╭─ DATA EXCERPTS
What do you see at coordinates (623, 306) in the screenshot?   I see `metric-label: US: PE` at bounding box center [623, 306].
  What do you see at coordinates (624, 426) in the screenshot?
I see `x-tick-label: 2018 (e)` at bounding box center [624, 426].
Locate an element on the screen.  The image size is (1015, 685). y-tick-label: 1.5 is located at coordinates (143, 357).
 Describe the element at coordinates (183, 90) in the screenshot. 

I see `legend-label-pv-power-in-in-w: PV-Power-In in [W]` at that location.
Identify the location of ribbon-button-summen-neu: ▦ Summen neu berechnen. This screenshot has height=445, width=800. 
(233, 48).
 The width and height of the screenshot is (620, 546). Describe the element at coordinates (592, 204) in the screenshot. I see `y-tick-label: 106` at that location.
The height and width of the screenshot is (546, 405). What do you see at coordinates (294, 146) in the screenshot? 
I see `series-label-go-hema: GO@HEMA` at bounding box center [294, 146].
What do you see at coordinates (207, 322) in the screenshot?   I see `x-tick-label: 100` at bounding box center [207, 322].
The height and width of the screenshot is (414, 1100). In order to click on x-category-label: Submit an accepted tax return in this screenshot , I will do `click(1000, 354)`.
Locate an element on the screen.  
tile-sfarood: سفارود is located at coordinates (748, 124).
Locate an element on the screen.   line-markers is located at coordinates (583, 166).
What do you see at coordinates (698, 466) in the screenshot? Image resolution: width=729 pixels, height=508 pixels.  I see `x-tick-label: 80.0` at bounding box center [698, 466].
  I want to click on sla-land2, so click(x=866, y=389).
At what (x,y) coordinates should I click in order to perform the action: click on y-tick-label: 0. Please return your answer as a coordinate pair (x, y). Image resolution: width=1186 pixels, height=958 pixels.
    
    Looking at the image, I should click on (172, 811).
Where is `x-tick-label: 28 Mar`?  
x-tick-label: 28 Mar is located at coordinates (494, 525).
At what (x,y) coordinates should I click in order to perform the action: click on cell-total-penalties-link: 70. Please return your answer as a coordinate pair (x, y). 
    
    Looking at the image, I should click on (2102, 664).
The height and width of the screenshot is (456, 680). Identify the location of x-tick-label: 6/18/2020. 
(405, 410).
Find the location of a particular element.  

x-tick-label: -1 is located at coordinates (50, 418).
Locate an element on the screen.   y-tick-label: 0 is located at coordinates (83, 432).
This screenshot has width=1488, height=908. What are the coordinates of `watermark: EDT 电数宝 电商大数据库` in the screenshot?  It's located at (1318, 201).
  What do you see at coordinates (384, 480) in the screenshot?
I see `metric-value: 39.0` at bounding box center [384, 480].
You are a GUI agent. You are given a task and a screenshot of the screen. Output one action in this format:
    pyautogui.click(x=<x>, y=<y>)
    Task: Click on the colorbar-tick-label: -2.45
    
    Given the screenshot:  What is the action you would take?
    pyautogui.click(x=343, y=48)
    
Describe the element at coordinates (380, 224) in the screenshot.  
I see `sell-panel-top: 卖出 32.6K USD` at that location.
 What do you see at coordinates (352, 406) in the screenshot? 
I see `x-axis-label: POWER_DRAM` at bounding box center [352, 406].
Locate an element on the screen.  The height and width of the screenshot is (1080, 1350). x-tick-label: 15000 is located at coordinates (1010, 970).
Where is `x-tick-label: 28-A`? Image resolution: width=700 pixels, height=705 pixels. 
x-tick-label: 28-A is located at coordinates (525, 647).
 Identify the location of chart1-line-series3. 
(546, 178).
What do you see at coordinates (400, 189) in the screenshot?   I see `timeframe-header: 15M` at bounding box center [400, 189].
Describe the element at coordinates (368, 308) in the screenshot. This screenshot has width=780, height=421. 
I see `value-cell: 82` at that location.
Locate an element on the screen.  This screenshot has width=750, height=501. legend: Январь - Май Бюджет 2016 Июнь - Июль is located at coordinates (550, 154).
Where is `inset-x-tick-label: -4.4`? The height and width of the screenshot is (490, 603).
╰─
→ EXERCISE BRIEF:
Can you extract, word for word, the lines of the records that run from the line containing "What do you see at coordinates (352, 406)" through the line containing "coordinates (1010, 970).", both of those lines included?

→ RESULT:
 What do you see at coordinates (352, 406) in the screenshot? 
I see `x-axis-label: POWER_DRAM` at bounding box center [352, 406].
Locate an element on the screen.  The height and width of the screenshot is (1080, 1350). x-tick-label: 15000 is located at coordinates (1010, 970).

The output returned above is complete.